Soluzioni abitative alternative: la conoscenza è ancora limitata
La maggior parte degli italiani (tra il 79% e il 91%) non conosce o non è attratta da forme abitative alternative al tradizionale acquisto o affitto. L'interesse verso l'affordable housing è trasversale alle generazioni e alla tipologia di nucleo familiare, sebbene tenda a diminuire con l'età e con l'aumento dei componenti. Il dato sul reddito conferma che la tipologia, pur non conosciuta dal 40% del campione, è compresa da chi la conosce. Lo student housing è rivolto a un target specifico e l'interesse si concentra tra i 25-34enni; reddito e dimensione familiare non risultano discriminanti. Chi mostra interesse verso l'affordable housing e lo student housing è attratto soprattutto dalla possibilità di risparmiare (38% e 36% rispettivamente), con sensibilità più accentuata per aspetti di funzionalità e praticità rispetto alla dimensione sociale.

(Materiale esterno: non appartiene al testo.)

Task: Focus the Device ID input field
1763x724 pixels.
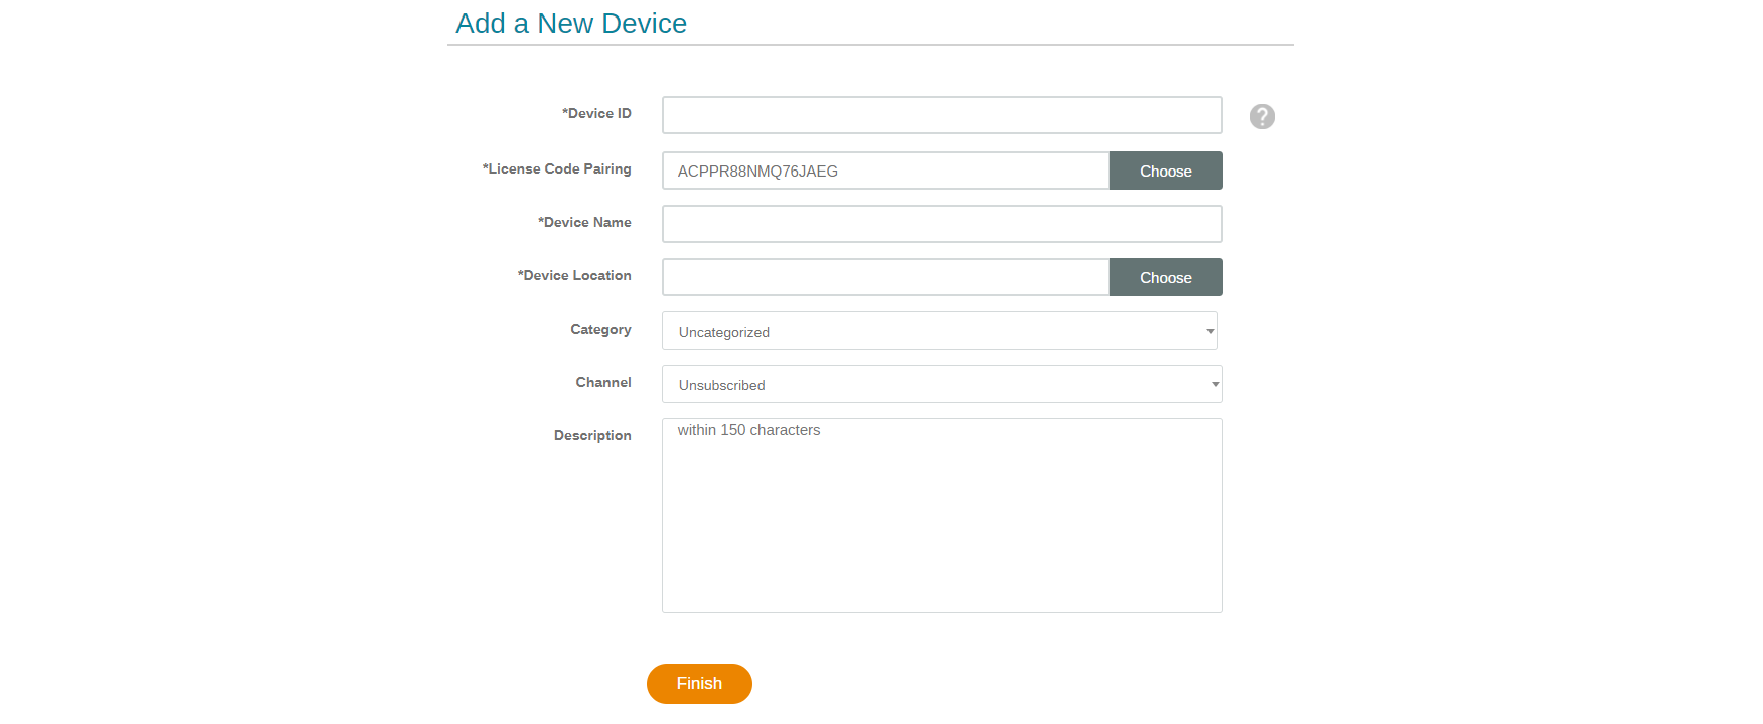Action: 941,115
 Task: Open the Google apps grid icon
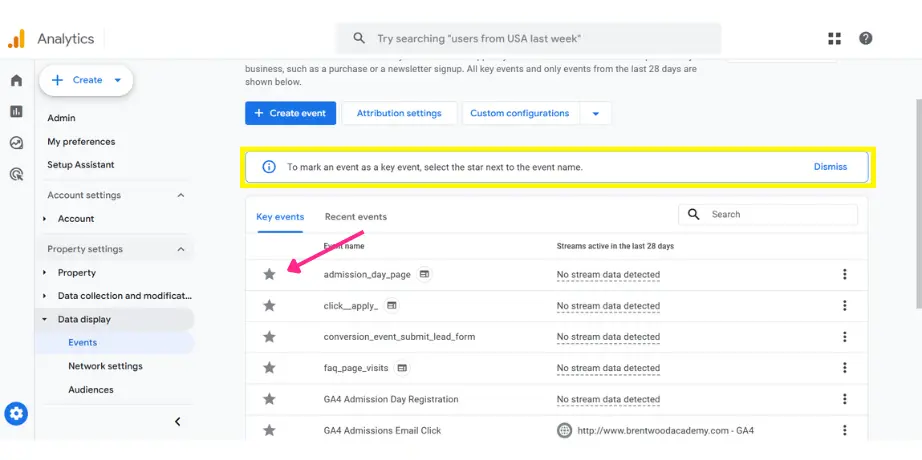pos(834,38)
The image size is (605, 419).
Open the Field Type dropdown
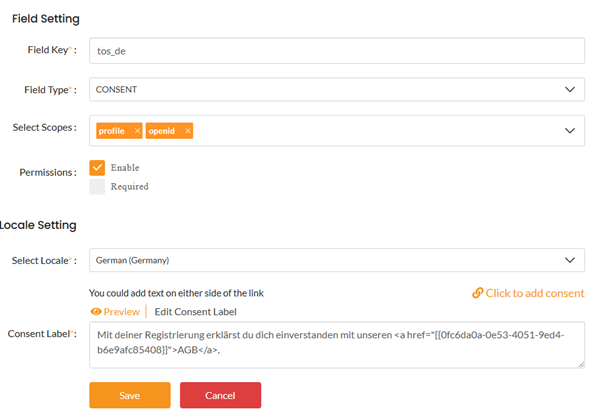(x=336, y=89)
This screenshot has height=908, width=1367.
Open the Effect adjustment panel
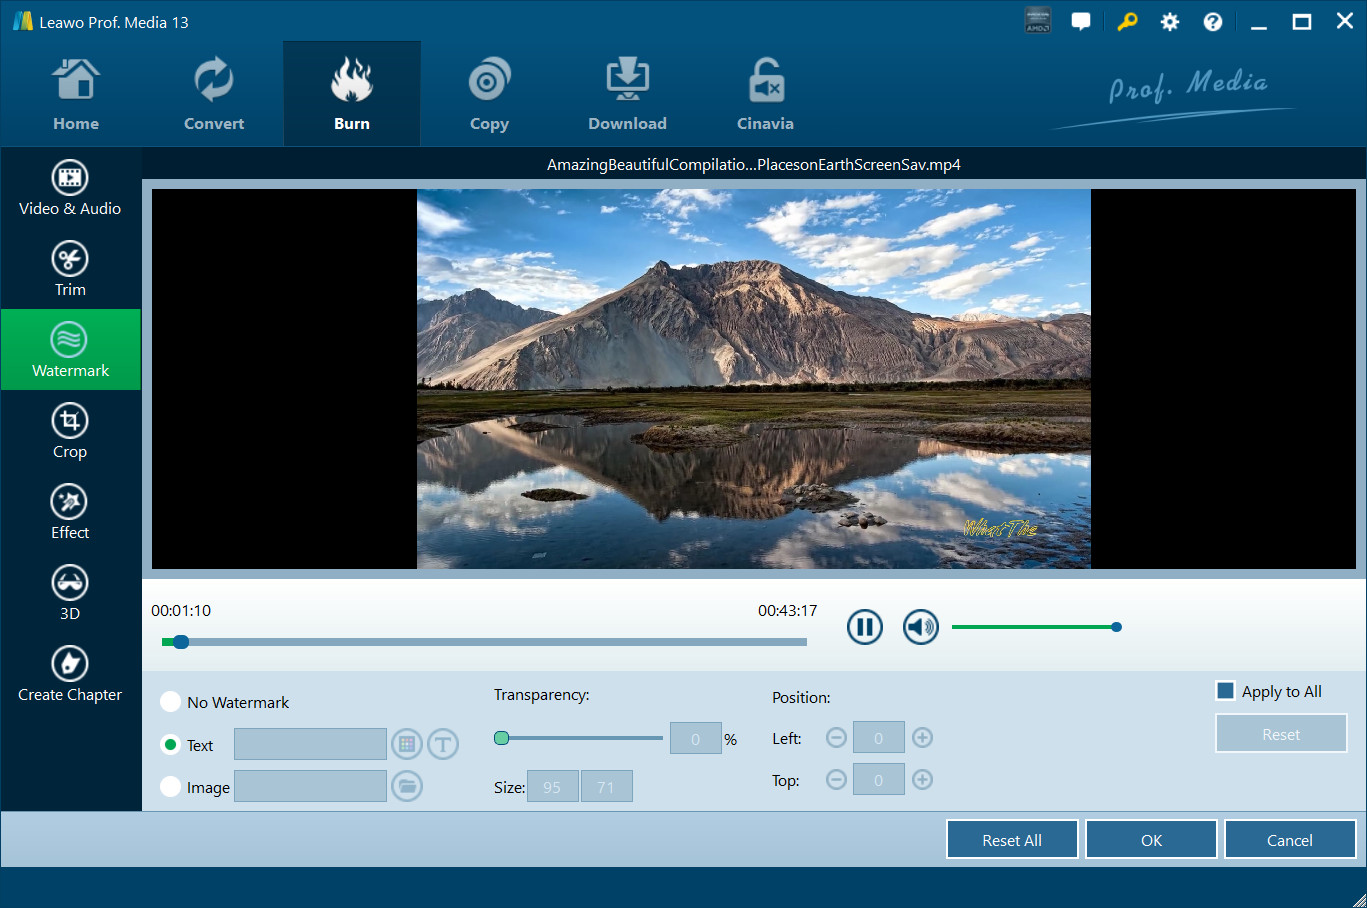(x=70, y=512)
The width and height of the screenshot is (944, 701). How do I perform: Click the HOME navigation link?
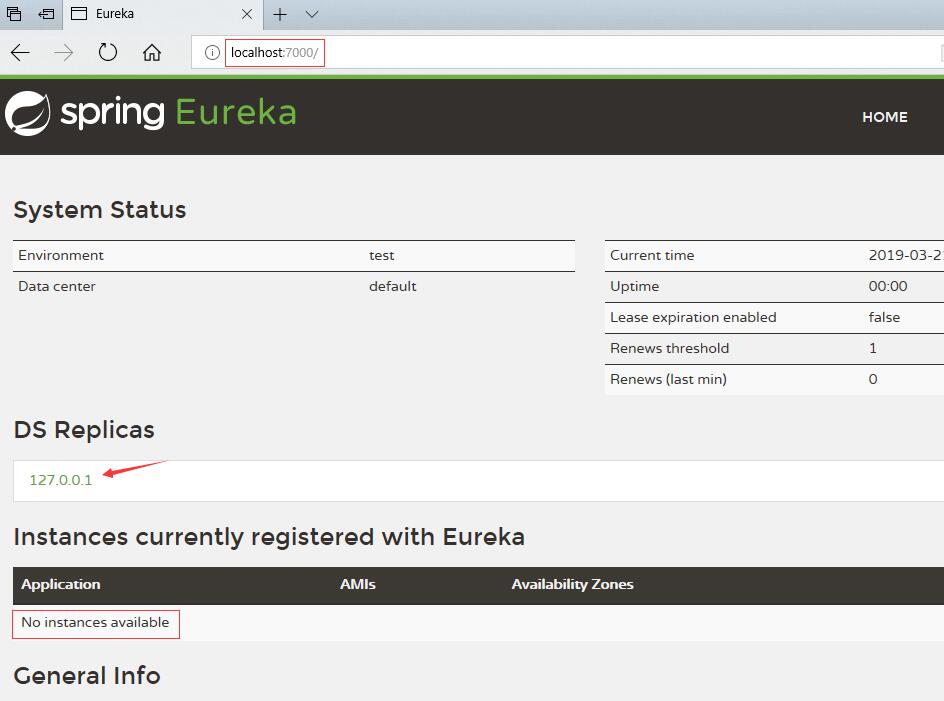click(884, 117)
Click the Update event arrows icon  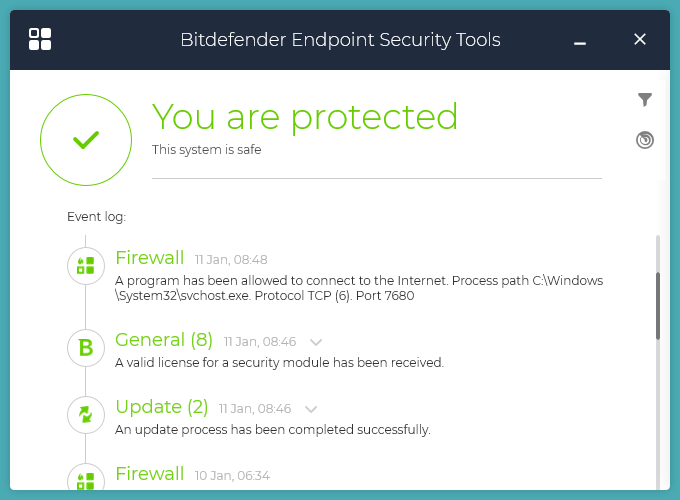(x=86, y=414)
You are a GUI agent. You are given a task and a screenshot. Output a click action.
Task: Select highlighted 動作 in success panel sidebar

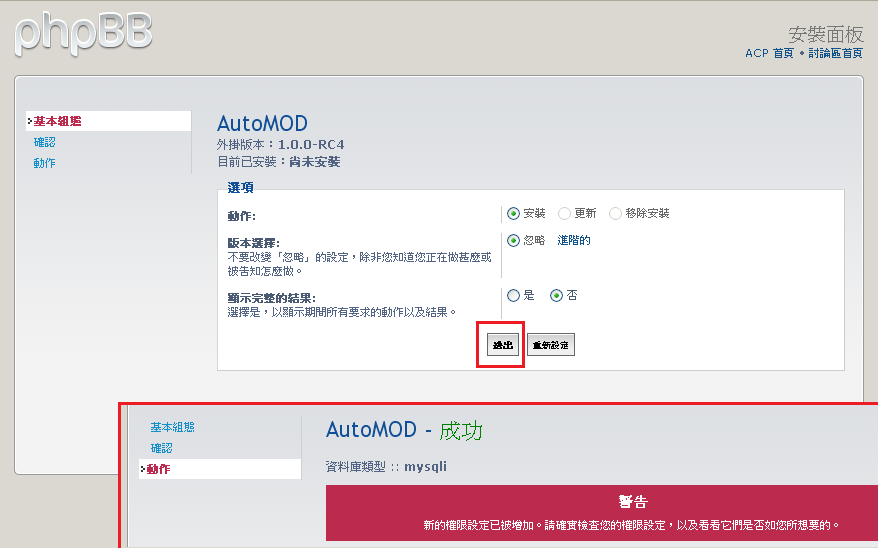pos(159,469)
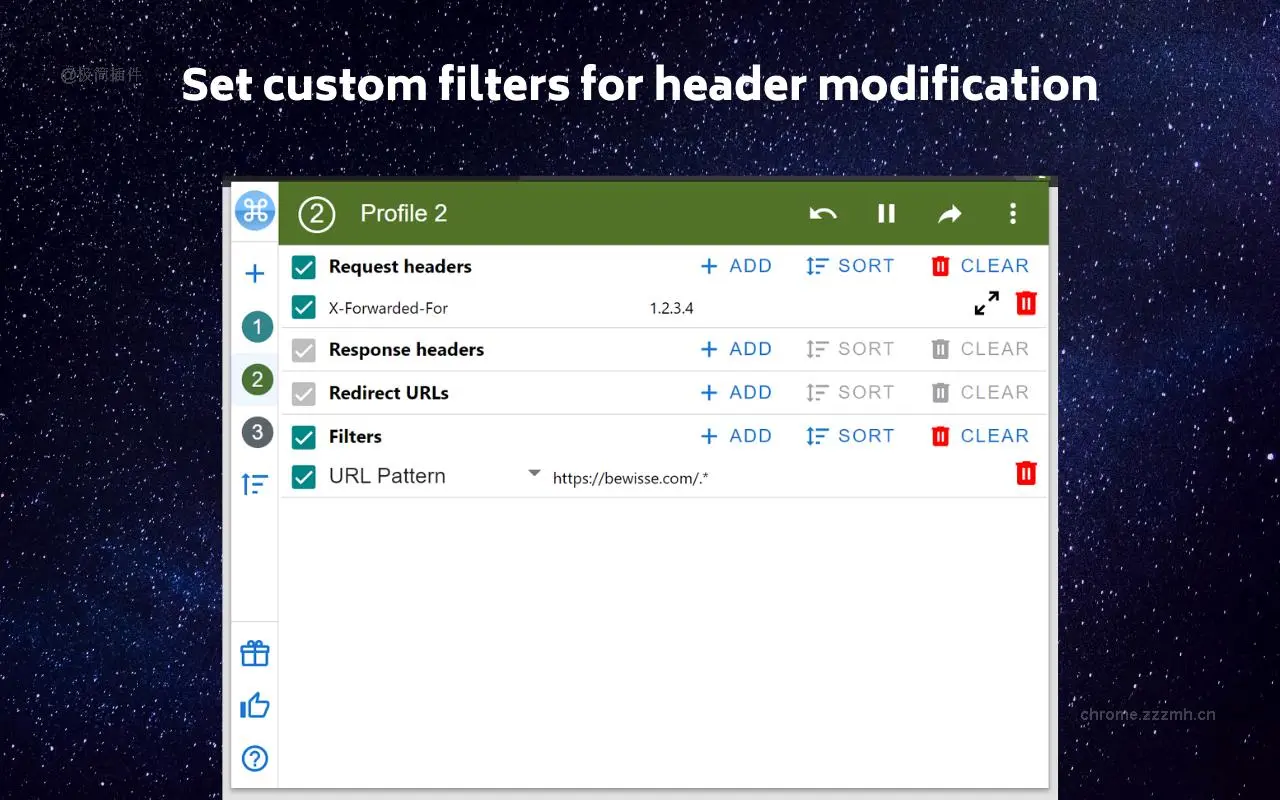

Il comparto del senior housing rimane marginale in Italia, con investitori che si stanno approcciando a questa asset class. Le principali barriere sono culturali (molti over 65 faticano a lasciare la propria abitazione) ed economiche.
"La ricerca conferma come il rapporto tra italiani e casa resti profondo, complesso e in evoluzione. La proprietà non è solo un investimento economico, ma un pilastro identitario e un fattore chiave di benessere emotivo e familiare. Al contempo emergono nuove esigenze: efficienza, comfort, sicurezza e flessibilità, mentre le soluzioni abitative alternative non sono ancora note a tutti o non presenti in modo uniforme sul territorio. Il mercato immobiliare, pur radicato nella cultura del mattone, deve confrontarsi con questi mutamenti e con le sfide economiche e creditizie per rispondere meglio ai bisogni delle famiglie e accompagnare le nuove generazioni nel loro progetto abitativo" conclude Dondi.